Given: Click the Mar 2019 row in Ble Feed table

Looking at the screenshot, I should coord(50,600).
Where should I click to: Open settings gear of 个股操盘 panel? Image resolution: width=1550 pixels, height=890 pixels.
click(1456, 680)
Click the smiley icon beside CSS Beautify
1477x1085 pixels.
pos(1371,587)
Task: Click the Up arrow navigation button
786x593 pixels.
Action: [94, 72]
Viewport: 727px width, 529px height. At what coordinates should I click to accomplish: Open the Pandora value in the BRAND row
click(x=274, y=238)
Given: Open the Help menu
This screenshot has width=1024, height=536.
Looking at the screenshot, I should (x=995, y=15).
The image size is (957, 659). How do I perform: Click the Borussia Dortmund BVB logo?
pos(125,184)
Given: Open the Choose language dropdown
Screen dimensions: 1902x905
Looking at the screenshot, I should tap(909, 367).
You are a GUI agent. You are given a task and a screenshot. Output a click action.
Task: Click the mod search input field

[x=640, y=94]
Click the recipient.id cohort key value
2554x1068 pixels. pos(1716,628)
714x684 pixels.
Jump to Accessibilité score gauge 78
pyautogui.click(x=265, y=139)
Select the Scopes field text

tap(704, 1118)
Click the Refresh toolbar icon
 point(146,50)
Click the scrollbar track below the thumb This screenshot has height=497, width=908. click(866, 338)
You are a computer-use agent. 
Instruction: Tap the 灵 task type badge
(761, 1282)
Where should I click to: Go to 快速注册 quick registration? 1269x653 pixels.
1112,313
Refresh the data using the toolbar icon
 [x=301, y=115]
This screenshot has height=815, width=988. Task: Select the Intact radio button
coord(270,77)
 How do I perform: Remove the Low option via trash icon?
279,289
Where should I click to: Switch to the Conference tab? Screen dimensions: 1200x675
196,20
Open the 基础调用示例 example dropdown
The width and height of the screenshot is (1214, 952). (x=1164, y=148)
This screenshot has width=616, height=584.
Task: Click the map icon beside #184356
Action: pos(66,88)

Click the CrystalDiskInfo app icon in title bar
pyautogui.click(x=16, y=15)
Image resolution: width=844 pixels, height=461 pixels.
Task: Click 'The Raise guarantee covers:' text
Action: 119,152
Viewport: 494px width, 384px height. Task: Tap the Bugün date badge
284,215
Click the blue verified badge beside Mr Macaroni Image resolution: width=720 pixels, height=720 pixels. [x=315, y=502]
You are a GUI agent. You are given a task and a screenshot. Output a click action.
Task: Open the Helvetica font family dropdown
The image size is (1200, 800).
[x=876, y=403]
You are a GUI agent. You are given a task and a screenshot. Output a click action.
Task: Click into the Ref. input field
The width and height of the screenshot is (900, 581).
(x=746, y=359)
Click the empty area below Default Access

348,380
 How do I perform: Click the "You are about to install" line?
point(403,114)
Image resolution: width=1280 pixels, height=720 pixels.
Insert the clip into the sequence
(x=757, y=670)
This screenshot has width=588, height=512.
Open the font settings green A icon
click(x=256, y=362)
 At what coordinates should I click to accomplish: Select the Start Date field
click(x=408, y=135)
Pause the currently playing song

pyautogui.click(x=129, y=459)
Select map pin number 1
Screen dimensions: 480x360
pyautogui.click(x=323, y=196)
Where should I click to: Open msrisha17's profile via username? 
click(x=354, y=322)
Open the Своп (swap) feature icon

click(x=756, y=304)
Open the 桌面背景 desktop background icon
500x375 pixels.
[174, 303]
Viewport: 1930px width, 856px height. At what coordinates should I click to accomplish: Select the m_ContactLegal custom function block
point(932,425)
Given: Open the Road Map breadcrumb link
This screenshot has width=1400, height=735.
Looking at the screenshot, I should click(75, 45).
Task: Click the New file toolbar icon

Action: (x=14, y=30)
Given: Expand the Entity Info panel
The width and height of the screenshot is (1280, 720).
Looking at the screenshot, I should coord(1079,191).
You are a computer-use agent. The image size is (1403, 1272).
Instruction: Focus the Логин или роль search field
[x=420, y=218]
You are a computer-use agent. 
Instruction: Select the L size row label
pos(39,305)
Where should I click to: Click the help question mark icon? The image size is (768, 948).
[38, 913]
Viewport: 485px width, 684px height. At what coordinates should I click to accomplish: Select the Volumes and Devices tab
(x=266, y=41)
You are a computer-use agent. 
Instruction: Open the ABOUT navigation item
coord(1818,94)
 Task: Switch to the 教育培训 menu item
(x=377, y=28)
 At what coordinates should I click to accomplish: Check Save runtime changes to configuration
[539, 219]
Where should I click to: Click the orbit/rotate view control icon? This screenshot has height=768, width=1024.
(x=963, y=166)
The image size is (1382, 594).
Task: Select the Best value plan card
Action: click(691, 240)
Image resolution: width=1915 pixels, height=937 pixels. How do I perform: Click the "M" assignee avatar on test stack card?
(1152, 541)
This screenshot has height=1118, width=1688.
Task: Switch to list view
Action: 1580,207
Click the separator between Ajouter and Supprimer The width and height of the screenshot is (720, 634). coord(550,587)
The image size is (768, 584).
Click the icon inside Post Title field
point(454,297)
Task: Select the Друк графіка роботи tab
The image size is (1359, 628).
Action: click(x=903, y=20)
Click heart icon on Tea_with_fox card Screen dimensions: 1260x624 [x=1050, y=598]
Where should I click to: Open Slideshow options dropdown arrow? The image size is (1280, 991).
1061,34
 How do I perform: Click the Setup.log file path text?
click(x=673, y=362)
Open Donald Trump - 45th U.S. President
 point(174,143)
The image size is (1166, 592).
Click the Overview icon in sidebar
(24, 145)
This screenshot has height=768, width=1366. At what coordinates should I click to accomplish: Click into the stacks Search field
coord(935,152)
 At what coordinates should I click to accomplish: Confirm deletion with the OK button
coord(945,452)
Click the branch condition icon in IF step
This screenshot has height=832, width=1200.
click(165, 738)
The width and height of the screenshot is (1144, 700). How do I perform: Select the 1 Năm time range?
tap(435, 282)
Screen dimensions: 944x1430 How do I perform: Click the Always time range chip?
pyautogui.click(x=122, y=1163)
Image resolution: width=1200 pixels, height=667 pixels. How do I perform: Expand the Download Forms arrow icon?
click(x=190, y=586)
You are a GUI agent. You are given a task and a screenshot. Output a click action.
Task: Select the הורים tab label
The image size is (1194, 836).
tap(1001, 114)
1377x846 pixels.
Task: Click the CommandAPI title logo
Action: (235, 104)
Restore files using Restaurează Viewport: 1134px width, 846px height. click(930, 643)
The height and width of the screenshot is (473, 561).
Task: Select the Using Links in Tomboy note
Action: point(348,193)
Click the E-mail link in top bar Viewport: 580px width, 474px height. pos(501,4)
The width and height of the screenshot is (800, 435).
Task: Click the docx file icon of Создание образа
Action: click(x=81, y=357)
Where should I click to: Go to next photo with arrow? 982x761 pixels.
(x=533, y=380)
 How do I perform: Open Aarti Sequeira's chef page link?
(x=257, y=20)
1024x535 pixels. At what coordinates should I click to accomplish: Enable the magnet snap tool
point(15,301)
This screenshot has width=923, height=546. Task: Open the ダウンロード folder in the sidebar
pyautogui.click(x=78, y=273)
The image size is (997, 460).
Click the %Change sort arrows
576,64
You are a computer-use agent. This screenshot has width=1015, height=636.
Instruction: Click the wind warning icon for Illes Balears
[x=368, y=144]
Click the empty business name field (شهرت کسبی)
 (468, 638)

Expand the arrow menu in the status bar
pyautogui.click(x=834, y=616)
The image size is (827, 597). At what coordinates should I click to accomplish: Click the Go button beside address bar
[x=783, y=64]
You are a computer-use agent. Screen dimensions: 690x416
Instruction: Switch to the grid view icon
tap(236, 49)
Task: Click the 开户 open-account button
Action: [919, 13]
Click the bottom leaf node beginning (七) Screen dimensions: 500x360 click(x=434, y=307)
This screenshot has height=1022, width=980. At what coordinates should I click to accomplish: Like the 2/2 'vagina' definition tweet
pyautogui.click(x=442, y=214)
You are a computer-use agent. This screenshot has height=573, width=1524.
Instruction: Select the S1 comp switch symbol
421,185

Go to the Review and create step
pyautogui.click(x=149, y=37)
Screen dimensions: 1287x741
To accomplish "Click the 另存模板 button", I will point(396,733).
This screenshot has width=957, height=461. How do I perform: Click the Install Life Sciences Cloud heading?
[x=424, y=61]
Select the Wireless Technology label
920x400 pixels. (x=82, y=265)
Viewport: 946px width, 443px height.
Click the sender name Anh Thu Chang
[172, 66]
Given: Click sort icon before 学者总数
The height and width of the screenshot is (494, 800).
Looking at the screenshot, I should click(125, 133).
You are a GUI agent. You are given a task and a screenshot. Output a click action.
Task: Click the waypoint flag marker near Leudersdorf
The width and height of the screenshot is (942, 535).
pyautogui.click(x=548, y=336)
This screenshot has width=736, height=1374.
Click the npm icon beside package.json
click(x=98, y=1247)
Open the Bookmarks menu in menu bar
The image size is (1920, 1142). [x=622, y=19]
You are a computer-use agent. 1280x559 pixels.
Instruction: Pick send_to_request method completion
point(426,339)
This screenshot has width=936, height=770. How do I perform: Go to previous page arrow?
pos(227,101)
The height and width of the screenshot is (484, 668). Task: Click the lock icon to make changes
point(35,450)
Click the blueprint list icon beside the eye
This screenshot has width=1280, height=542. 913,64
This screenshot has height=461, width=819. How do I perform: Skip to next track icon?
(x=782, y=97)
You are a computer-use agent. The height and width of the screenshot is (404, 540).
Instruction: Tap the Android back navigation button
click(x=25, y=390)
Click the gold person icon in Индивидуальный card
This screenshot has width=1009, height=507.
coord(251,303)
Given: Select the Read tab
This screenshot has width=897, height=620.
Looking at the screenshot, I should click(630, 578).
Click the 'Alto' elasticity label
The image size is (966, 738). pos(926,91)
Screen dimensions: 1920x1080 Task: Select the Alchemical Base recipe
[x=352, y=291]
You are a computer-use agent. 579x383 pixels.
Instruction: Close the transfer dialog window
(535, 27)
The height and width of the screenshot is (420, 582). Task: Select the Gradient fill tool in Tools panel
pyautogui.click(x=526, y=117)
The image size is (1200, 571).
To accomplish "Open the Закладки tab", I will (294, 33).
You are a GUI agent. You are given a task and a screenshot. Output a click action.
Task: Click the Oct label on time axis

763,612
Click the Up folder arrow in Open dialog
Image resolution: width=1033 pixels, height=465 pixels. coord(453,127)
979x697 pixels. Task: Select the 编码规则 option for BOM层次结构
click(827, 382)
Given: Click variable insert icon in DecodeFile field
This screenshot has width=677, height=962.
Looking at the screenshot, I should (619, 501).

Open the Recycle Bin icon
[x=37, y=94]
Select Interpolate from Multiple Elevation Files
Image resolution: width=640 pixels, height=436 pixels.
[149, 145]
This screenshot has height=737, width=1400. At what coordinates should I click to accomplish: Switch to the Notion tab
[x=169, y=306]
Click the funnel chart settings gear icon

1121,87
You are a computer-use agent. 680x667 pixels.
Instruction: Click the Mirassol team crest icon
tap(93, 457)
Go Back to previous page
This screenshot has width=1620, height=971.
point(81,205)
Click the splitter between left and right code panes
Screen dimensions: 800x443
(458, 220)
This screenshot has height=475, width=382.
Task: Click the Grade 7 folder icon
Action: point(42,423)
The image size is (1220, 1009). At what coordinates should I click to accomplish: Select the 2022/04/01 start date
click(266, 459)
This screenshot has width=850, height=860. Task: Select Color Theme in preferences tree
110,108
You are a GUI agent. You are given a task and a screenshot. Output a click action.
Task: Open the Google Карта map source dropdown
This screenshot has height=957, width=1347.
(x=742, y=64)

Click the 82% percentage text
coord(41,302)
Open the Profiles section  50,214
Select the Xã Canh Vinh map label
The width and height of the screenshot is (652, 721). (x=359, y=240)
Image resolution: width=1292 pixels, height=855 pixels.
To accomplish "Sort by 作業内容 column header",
- - -
Scan the listing for the word "between". Copy every line in which it appears.

Task answer:
Click the separator between Ajouter and Supprimer The width and height of the screenshot is (720, 634). coord(550,587)
Click the splitter between left and right code panes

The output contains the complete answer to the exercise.